Records supplied:
[Start of Attachment]

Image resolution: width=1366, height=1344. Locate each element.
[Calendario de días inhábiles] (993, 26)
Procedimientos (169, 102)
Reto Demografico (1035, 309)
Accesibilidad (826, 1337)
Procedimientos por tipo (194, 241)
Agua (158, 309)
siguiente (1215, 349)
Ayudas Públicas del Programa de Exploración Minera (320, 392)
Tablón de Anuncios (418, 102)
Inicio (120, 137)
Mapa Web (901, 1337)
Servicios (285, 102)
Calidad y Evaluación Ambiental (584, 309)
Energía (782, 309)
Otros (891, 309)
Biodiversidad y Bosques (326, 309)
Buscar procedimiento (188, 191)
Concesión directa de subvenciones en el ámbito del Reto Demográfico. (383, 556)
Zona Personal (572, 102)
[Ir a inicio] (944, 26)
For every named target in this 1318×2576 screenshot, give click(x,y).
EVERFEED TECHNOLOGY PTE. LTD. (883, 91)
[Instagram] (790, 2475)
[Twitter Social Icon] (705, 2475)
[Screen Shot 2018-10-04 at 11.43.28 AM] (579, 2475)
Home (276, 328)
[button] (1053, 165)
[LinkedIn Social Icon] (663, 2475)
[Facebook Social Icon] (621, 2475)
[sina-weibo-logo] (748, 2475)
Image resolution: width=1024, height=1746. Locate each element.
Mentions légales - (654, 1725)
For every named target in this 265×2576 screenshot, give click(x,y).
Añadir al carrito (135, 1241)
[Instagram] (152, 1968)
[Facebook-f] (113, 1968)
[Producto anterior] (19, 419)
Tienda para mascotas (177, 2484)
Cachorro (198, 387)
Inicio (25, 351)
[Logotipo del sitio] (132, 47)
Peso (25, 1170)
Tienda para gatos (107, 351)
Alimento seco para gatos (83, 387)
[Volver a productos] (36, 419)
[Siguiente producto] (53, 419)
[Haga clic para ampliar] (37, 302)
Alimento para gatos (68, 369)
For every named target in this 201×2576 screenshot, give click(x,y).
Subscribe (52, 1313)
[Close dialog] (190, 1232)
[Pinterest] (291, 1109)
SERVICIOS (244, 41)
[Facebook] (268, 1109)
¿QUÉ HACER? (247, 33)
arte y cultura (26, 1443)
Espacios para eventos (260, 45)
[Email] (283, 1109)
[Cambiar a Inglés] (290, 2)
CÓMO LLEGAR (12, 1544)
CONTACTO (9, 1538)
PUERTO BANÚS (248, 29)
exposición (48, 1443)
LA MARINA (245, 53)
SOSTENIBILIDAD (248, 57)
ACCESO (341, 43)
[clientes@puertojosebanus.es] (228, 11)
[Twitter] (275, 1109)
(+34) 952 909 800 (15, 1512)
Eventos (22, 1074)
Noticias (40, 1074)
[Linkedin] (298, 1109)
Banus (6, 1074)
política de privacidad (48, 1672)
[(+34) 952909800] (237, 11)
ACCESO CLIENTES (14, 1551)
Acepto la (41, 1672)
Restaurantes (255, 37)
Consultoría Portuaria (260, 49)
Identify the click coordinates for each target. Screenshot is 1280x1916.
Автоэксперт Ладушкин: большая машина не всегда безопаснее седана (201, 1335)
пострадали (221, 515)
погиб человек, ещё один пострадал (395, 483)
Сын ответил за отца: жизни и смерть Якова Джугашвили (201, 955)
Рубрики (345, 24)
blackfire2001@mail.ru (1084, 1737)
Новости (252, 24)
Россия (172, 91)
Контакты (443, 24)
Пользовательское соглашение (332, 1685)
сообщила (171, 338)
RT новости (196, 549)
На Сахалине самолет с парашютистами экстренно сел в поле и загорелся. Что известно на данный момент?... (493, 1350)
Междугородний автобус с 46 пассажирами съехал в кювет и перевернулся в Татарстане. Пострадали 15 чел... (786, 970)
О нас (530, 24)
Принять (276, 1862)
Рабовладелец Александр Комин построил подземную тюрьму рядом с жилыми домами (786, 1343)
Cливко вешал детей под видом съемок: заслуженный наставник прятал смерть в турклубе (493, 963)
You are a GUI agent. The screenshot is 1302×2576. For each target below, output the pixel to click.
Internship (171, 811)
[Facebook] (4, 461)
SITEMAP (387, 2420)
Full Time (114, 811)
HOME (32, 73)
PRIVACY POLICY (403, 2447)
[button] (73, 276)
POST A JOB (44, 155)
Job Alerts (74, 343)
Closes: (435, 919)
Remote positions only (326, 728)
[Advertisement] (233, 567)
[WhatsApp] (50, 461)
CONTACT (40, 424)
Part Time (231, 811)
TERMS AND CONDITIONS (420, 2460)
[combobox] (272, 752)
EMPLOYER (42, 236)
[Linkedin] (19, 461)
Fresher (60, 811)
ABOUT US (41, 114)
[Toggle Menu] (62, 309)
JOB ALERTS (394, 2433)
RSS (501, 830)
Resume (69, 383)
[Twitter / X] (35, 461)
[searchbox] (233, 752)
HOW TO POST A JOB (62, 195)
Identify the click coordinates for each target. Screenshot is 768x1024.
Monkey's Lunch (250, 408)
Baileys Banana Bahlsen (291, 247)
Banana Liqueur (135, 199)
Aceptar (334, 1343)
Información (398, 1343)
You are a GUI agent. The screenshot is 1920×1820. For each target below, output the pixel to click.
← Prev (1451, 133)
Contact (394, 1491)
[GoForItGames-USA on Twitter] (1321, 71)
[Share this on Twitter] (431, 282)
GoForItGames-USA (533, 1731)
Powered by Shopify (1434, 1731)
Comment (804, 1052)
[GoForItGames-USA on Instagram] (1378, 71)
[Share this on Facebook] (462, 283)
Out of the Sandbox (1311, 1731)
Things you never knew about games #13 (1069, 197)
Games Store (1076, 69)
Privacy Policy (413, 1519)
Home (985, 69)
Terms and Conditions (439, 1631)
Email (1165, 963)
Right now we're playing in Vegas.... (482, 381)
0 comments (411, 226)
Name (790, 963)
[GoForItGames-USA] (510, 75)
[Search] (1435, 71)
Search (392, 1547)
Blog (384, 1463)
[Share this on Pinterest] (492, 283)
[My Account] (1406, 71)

[End of Attachment]

Your assignment: Nothing in the records may change. Print all of them.

Answer below:
Image resolution: width=1366, height=1344. Locate each element.
[Calendario de días inhábiles] (993, 26)
Procedimientos (169, 102)
Reto Demografico (1035, 309)
Accesibilidad (826, 1337)
Procedimientos por tipo (194, 241)
Agua (158, 309)
siguiente (1215, 349)
Ayudas Públicas del Programa de Exploración Minera (320, 392)
Tablón de Anuncios (418, 102)
Inicio (120, 137)
Mapa Web (901, 1337)
Servicios (285, 102)
Calidad y Evaluación Ambiental (584, 309)
Energía (782, 309)
Otros (891, 309)
Biodiversidad y Bosques (326, 309)
Buscar procedimiento (188, 191)
Concesión directa de subvenciones en el ámbito del Reto Demográfico. (383, 556)
Zona Personal (572, 102)
[Ir a inicio] (944, 26)
For every named target in this 1318×2576 screenshot, give click(x,y).
EVERFEED TECHNOLOGY PTE. LTD. (883, 91)
[Instagram] (790, 2475)
[Twitter Social Icon] (705, 2475)
[Screen Shot 2018-10-04 at 11.43.28 AM] (579, 2475)
Home (276, 328)
[button] (1053, 165)
[LinkedIn Social Icon] (663, 2475)
[Facebook Social Icon] (621, 2475)
[sina-weibo-logo] (748, 2475)
Image resolution: width=1024, height=1746. Locate each element.
Mentions légales - (654, 1725)
For every named target in this 265×2576 screenshot, give click(x,y).
Añadir al carrito (135, 1241)
[Instagram] (152, 1968)
[Facebook-f] (113, 1968)
[Producto anterior] (19, 419)
Tienda para mascotas (177, 2484)
Cachorro (198, 387)
Inicio (25, 351)
[Logotipo del sitio] (132, 47)
Peso (25, 1170)
Tienda para gatos (107, 351)
Alimento seco para gatos (83, 387)
[Volver a productos] (36, 419)
[Siguiente producto] (53, 419)
[Haga clic para ampliar] (37, 302)
Alimento para gatos (68, 369)
For every named target in this 201×2576 screenshot, give click(x,y).
Subscribe (52, 1313)
[Close dialog] (190, 1232)
[Pinterest] (291, 1109)
SERVICIOS (244, 41)
[Facebook] (268, 1109)
¿QUÉ HACER? (247, 33)
arte y cultura (26, 1443)
Espacios para eventos (260, 45)
[Email] (283, 1109)
[Cambiar a Inglés] (290, 2)
CÓMO LLEGAR (12, 1544)
CONTACTO (9, 1538)
PUERTO BANÚS (248, 29)
exposición (48, 1443)
LA MARINA (245, 53)
SOSTENIBILIDAD (248, 57)
ACCESO (341, 43)
[clientes@puertojosebanus.es] (228, 11)
[Twitter] (275, 1109)
(+34) 952 909 800 (15, 1512)
Eventos (22, 1074)
Noticias (40, 1074)
[Linkedin] (298, 1109)
Banus (6, 1074)
política de privacidad (48, 1672)
[(+34) 952909800] (237, 11)
ACCESO CLIENTES (14, 1551)
Acepto la (41, 1672)
Restaurantes (255, 37)
Consultoría Portuaria (260, 49)
Identify the click coordinates for each target. Screenshot is 1280x1916.
Автоэксперт Ладушкин: большая машина не всегда безопаснее седана (201, 1335)
пострадали (221, 515)
погиб человек, ещё один пострадал (395, 483)
Сын ответил за отца: жизни и смерть Якова Джугашвили (201, 955)
Рубрики (345, 24)
blackfire2001@mail.ru (1084, 1737)
Новости (252, 24)
Россия (172, 91)
Контакты (443, 24)
Пользовательское соглашение (332, 1685)
сообщила (171, 338)
RT новости (196, 549)
На Сахалине самолет с парашютистами экстренно сел в поле и загорелся. Что известно на данный момент?... (493, 1350)
Междугородний автобус с 46 пассажирами съехал в кювет и перевернулся в Татарстане. Пострадали 15 чел... (786, 970)
О нас (530, 24)
Принять (276, 1862)
Рабовладелец Александр Комин построил подземную тюрьму рядом с жилыми домами (786, 1343)
Cливко вешал детей под видом съемок: заслуженный наставник прятал смерть в турклубе (493, 963)
You are a GUI agent. The screenshot is 1302×2576. For each target below, output the pixel to click.
Internship (171, 811)
[Facebook] (4, 461)
SITEMAP (387, 2420)
Full Time (114, 811)
HOME (32, 73)
PRIVACY POLICY (403, 2447)
[button] (73, 276)
POST A JOB (44, 155)
Job Alerts (74, 343)
Closes: (435, 919)
Remote positions only (326, 728)
[Advertisement] (233, 567)
[WhatsApp] (50, 461)
CONTACT (40, 424)
Part Time (231, 811)
TERMS AND CONDITIONS (420, 2460)
[combobox] (272, 752)
EMPLOYER (42, 236)
[Linkedin] (19, 461)
Fresher (60, 811)
ABOUT US (41, 114)
[Toggle Menu] (62, 309)
JOB ALERTS (394, 2433)
RSS (501, 830)
Resume (69, 383)
[Twitter / X] (35, 461)
[searchbox] (233, 752)
HOW TO POST A JOB (62, 195)
Identify the click coordinates for each target. Screenshot is 768x1024.
Monkey's Lunch (250, 408)
Baileys Banana Bahlsen (291, 247)
Banana Liqueur (135, 199)
Aceptar (334, 1343)
Información (398, 1343)
You are a GUI agent. The screenshot is 1920×1820. For each target below, output the pixel to click.
← Prev (1451, 133)
Contact (394, 1491)
[GoForItGames-USA on Twitter] (1321, 71)
[Share this on Twitter] (431, 282)
GoForItGames-USA (533, 1731)
Powered by Shopify (1434, 1731)
Comment (804, 1052)
[GoForItGames-USA on Instagram] (1378, 71)
[Share this on Facebook] (462, 283)
Out of the Sandbox (1311, 1731)
Things you never knew about games #13 (1069, 197)
Games Store (1076, 69)
Privacy Policy (413, 1519)
Home (985, 69)
Terms and Conditions (439, 1631)
Email (1165, 963)
Right now we're playing in Vegas.... (482, 381)
0 comments (411, 226)
Name (790, 963)
[GoForItGames-USA] (510, 75)
[Search] (1435, 71)
Search (392, 1547)
Blog (384, 1463)
[Share this on Pinterest] (492, 283)
[My Account] (1406, 71)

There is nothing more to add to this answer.